━━━━━ Источник ━━━━━

Ничего ему Добрынюшка не ответствует

Елена Викторовна Скворцова
Тот июль запомнился мне африканским зноем, белыми ночами, болтанкой на АН-2 под глумливые насмешки пилотов, которые ещё больше раскачивали свои машины – пусть московских студентов повыворачивает – гы-гы!

Ещё запомнился тот июль полчищами вампиров. Когда идёшь, нет, не идёшь – бежишь что есть мОчи, потому что идти или тем более стоять значит за считанные минуты быть обескровленным комарищами а то и обглоданным гнусом -   через тайгу от одной деревушки к другой, в голове пульсирует лишь: скорее, скорее, скорее прорваться сквозь эти дебри и вырваться на открытое пространство… Уфф!

Зато когда оказываешься на ослепительном песчаном берегу Мезени или Двины,  от всех этих кошмарОв и следа не остаётся. На высоком берегу вдоль речной кромки пять-шесть столетних избушек на взвозах,  чёрных-пречёрных от времени. Они кажутся ещё чернее, потому что воздух здесь, вблизи Полярного круга, какой-то особенный – промытый, звенящий, тонко-хрустальный. А в воде - точно такая же деревушка. Только вверх тормашками.

Именно в то лето единственный раз в жизни довелось мне наблюдать закат и восход с перерывом в какие-нибудь полчаса. Местная ребятня уговорила меня пойти на рыбалку.

- Бери ведро, банки не хватит! А удочки дадим!

Я рыбу не удила никогда в жизни… Вообще не вижу в этом смысла. Но как только поплавок дёрнулся первый раз – пропала девушка! Только и успевала насаживать червей на крючок, даже брезгливость исчезла. Ну подумаешь – червяк! Забыла даже, что вообще-то шла сюда на закат полюбоваться. Чуть было не прозевала.


Но нет. Завораживающее зрелище – тяжёлый пылающий шар медленно погружается в реку. Странно, что не шипит и не видно пара… Немыслимые – насыщенные от пунцово-кровавых до пурпурных -  тона неба постепенно меркнут… и тут же сменяются обновлёнными, с преобладанием золотистых, освежённых, как бы промытых… Это солнце возвращается из воды,  чуть правее. Окунулось, охладилось немного – и по новой…

В фольклорной экспедиции мы выискивали остатки сказок, протяжных песен, частушек, обрядов… О былинах и не мечтали. Во-первых, с момента их появления на Севере почти тысяча лет прошла. А во всех работах по фольклористике чёрным по белому написано, что именно на Двине-то отродясь былин зафиксировано не было. Шутка ли! Во- вторых, былины пелись мужчинами. А мужчин, стариков, вернее будет сказать – в северных деревнях  днём с огнём… И старух-то раз, два – и обчёлся. Из пяти-шести изб на всю деревню дай бог в трёх сыщешь ещё одинокую старушку.

Раскрутить её на песню – не так просто.

━━━━━

_Задание_
Перепишите отрывок из рассказа о фольклорной экспедиции от «Ещё запомнился тот» до «Только вверх тормашками.». Замените в нём «Мезени» на «Печоры».

━━━━━ Блок данных ━━━━━

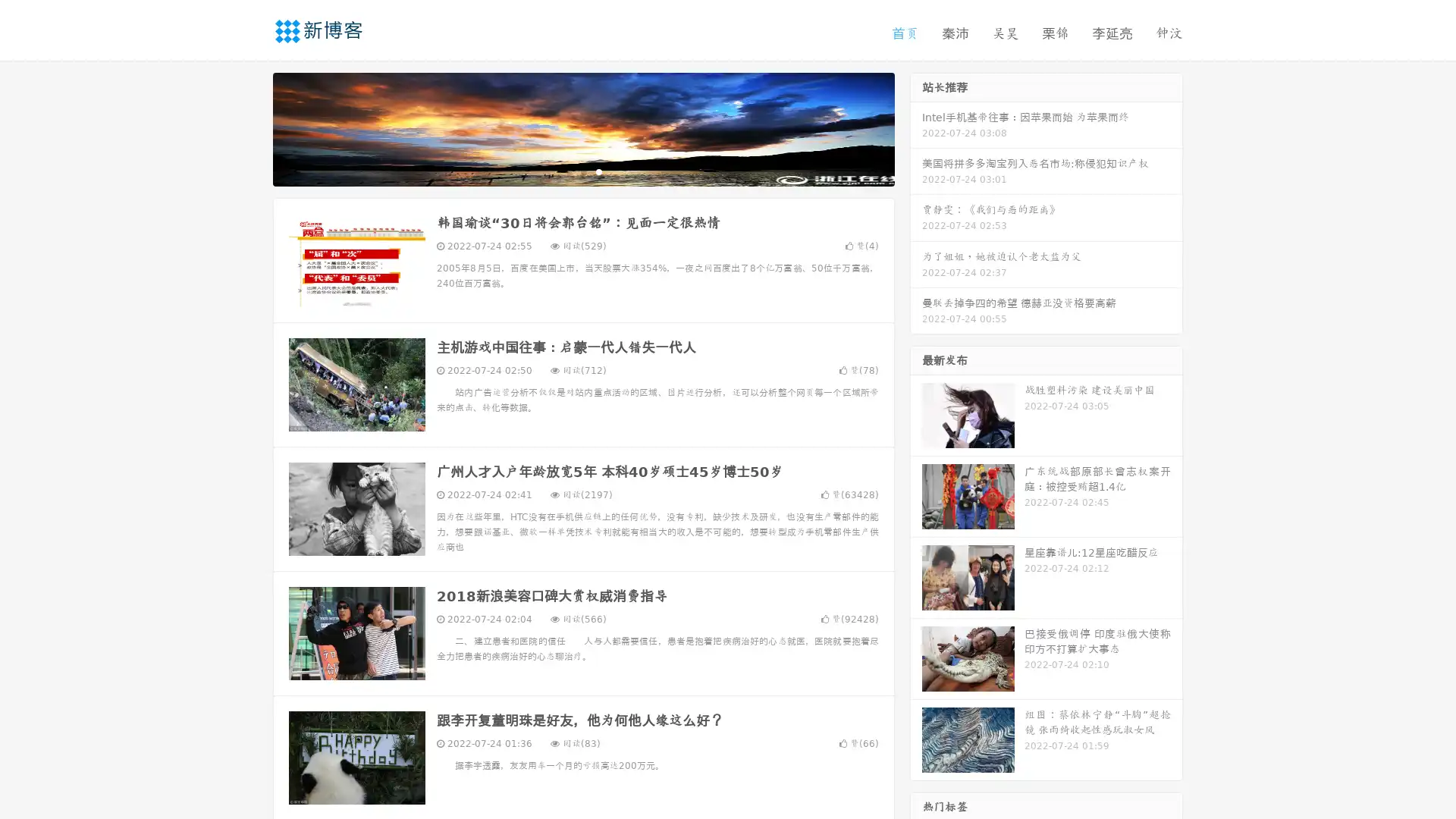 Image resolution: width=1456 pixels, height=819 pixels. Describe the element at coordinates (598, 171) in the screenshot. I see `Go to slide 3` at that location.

━━━━━

_Ответ к заданию_
Ещё запомнился тот июль полчищами вампиров. Когда идёшь, нет, не идёшь – бежишь что есть мОчи, потому что идти или тем более стоять значит за считанные минуты быть обескровленным комарищами а то и обглоданным гнусом -   через тайгу от одной деревушки к другой, в голове пульсирует лишь: скорее, скорее, скорее прорваться сквозь эти дебри и вырваться на открытое пространство… Уфф!

Зато когда оказываешься на ослепительном песчаном берегу Печоры или Двины,  от всех этих кошмарОв и следа не остаётся. На высоком берегу вдоль речной кромки пять-шесть столетних избушек на взвозах,  чёрных-пречёрных от времени. Они кажутся ещё чернее, потому что воздух здесь, вблизи Полярного круга, какой-то особенный – промытый, звенящий, тонко-хрустальный. А в воде - точно такая же деревушка. Только вверх тормашками.